Legacy CT systems still encode patient dose information in a manner not amenable to automated retrieval and processing. But software developed by a University of Southern California (USC) radiologist can help tackle that problem, according to a presentation at the recent 2011 American Roentgen Ray Society (ARRS) meeting.
DoseRetriever acquires and decodes CT dose information from the institution's PACS and incorporates it into a database for data mining and monitoring. The entire retrieval, decoding, database, and analysis system runs portably off a USB flash drive on any PACS workstation without any extra software installation or reconfiguring of PACS workstations or CT scanners, according to presenter Dr. Phillip Cheng, an assistant clinical professor of radiology at USC.
For all but the newest CT scanners, CT dose data are stored as graphical screen captures that don't lend themselves well to computerized analysis, Cheng said. At USC, data are also decentralized among four different sites and three separate PACS databases. In addition, the institution also has nine scanners from the four major OEM manufacturers, each of which uses a different presentation format and font for dose screen captures, Cheng said.
A number of researchers have recently developed similar projects using optical character recognition (OCR) techniques. Cheng began his own development effort by first using OCR technology for the dose screen captures.
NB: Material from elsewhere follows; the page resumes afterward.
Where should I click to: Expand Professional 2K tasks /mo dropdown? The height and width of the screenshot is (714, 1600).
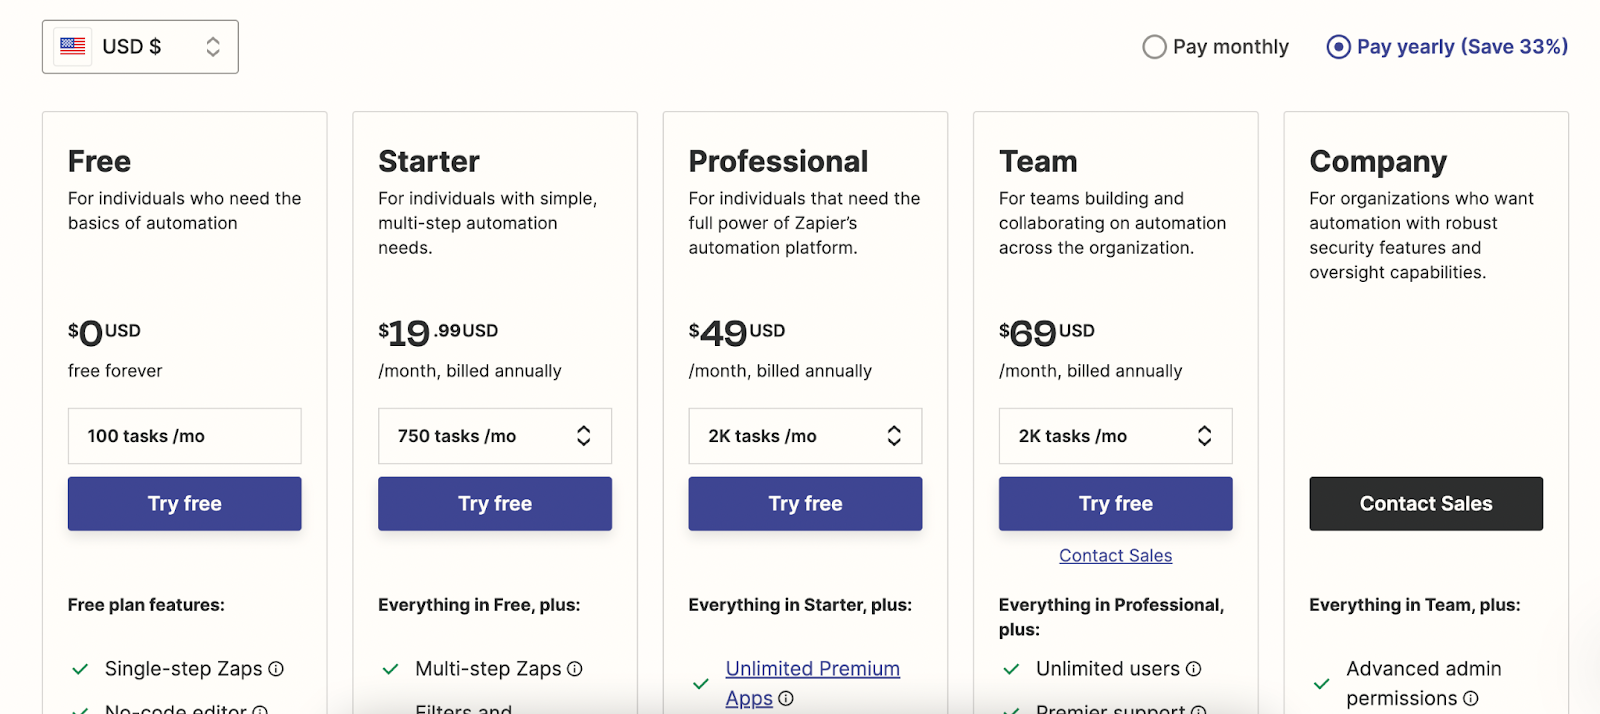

Not satisfied with currently available OCR programs, Cheng devised his own system by collecting dose screens from all the different scanners and manually decomposing them into fonts.
"The resulting fonts can be used for nearly perfect character recognition," Cheng said.
After an initial attempt at using brute-force bitmap matching for OCR, Cheng settled on a simple checksum hashing technique to realize significant improvements in speed.
Next, Cheng sought to create a method to automate the downloading of dose data from the PACS. The institution's Synapse PACS software (Fujifilm Medical Systems USA) employs a Web-based architecture; client workstations communicate with the PACS Web server via SQL queries posted via HTTP.
The Web server serves as a front end to an Oracle database, which returns records that include, among other things, URLs for DICOM objects on an image server, Cheng said.
"Since all communications with the servers occur over HTTP, I first built a PACS query tool that sends SQL statements to the Web server to retrieve information for all studies in a certain date range and with a certain procedure code," he said. "And from there it's fairly straightforward to add subqueries to isolate the dose screens within those studies."
The portable toolkit combines the OCR code and the PACS retrieval code, automatically retrieving and decoding the dose screens from the PACS and incorporating the data into a portable SQLite database.
"I then have scripts written for the open-source R statistical environment to automatically generate summary statistics and graphs," he said.
Histogram of chest/abdomen/pelvis CTs performed at one of USC’s sites. All images courtesy of Dr. Phillip Cheng. |
DoseRetriever's graphical user interface allows users to specify the date range, the procedure codes, and the PACS database being used, Cheng said.
Graphical user interface of DoseRetriever. |
Cheng, an abdominal radiologist, has been utilizing DoseRetriever for abdominal studies since July 2009. From that date to April 2011, 24,005 CT abdomen studies have been processed with no numerical OCR errors detected, he said.
He also performed an analysis for the month of March 2011 to see what CT studies were missing in his database. DoseRetriever captured 1,429 of 1,441 abdominal CT exams, for a capture rate of 99%.
"The missing dose data was due to a process issue where dose screens for the abdominal study were stored under chest studies with a different accession number," he said. "This is a process issue we're still trying to resolve completely."
Summary statistics and graphs are automatically generated by scripts in the R statistical environment, according to Cheng.
The experience indicates that large-scale dose monitoring can be performed with limited resources, even without access to a dedicated computer, Cheng said.
"This is a work-in-progress, but I will be making the code available on my university Web page for anyone who is interested," Cheng said.
Cheng noted that while the OCR function should be adaptable for use with any PACS, the dose retrieval function is designed specifically to work with the Web-based architecture of Fuji's Synapse PACS software.